Needless to say, you have to do this asap.

And once you confirm that there is nothing to suggest that an affair be it emotional or physical is going on, confront her about this issue. You may have to come down hard on her. She has to stop going out for drinks with her girlfriends. She probably might be using one or two of her girlfriends as alibi. If you do find that things are more serious, you need to make her choose between you and him. Put your foot down.

If you do nothing, well, we'll probably see you in the CWI section in a few months. If this doesn't stop immediately you may just find your wife deep in an affair with her co-worker shortly.

The thing about crushes is that they're normal and you need to avoid them till that feeling subsides and you get used to seeing that same old face in the office. I've had a couple of crushes myself to be honest. But know that when you're crushing on somebody its easy for both you and that somebody to escalate things further. Everytime this guy has drinks with your wife things are gonna heat up just a little bit until one fine day things "just happen" and they're holding hands and then they kiss in the rain and it all "felt so natural".


Aside from all that. People here suggest books for men to improve their relationships.

[url="http://www.amazon.co.uk/No-More-MR-Nice-Guy/dp/0762415339]No More Mr Nice Guy[/url] 

[url="http://www.amazon.co.uk/Married-Man-Life-Primer-2011/dp/1460981731]Married Man Sex Life[/url]

Have fun.


----------



## Viseral (Feb 25, 2011)

She's having an emotional affair. 

This can be just as destructive to your marriage as a physical affair so you're going to have to nip this in the bud. It's good that you still have a good sex life.
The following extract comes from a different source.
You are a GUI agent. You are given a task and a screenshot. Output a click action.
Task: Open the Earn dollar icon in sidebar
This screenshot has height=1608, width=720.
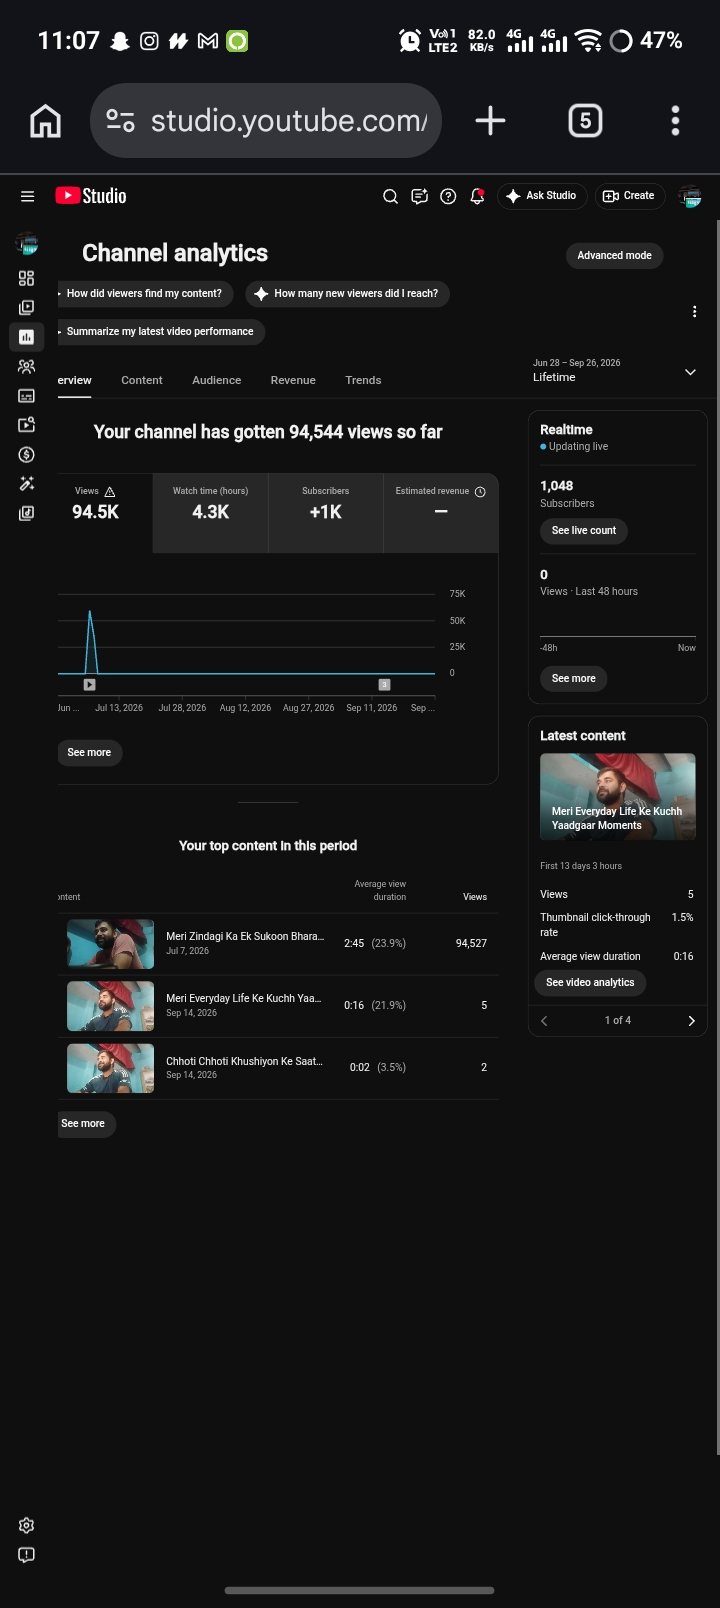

That means the intimacy is still there between you and your spouse. 

You're going to have to gather some solid intel on the EA then confront your wife. You might have to expose the EA outside your family or confront the other man. 

Get ready to man up and confront this issue. Don't be weak and back down. This is your family and your life. There are no secrets like this in marriage.

Find a way to gather intel on the EA and don't confront her too soon without solid evidence. That's going to be tough cause it's most likely just an EA at this point. 

But you also need to confirm it's not progressed to a physical affair yet. That's the direction this is heading if you don't take action. And if you don't have solid evidence she'll lie and gaslight you into believing you're the one at fault. You're not. That's called the cheaters script. 

Check out the coping with infidelity section for more info.

Good luck man and keep coming back here for advice. We'll guide you through this. You're definitely not the first to be going through this.


----------



## Stonewall (Jul 5, 2011)

I agree with all the above. There is no privacy in marriage.


----------



## hookares (Dec 7, 2011)

OP needs to hire some "obnoxious and annoying" young lady to come into the home while she is on her"girls night out" to help him with his chores.
What's good for the goose is good for the gander.


----------



## The Middleman (Apr 30, 2012)

First there is no expectation of privacy in marriage, period. Don't believe anything else.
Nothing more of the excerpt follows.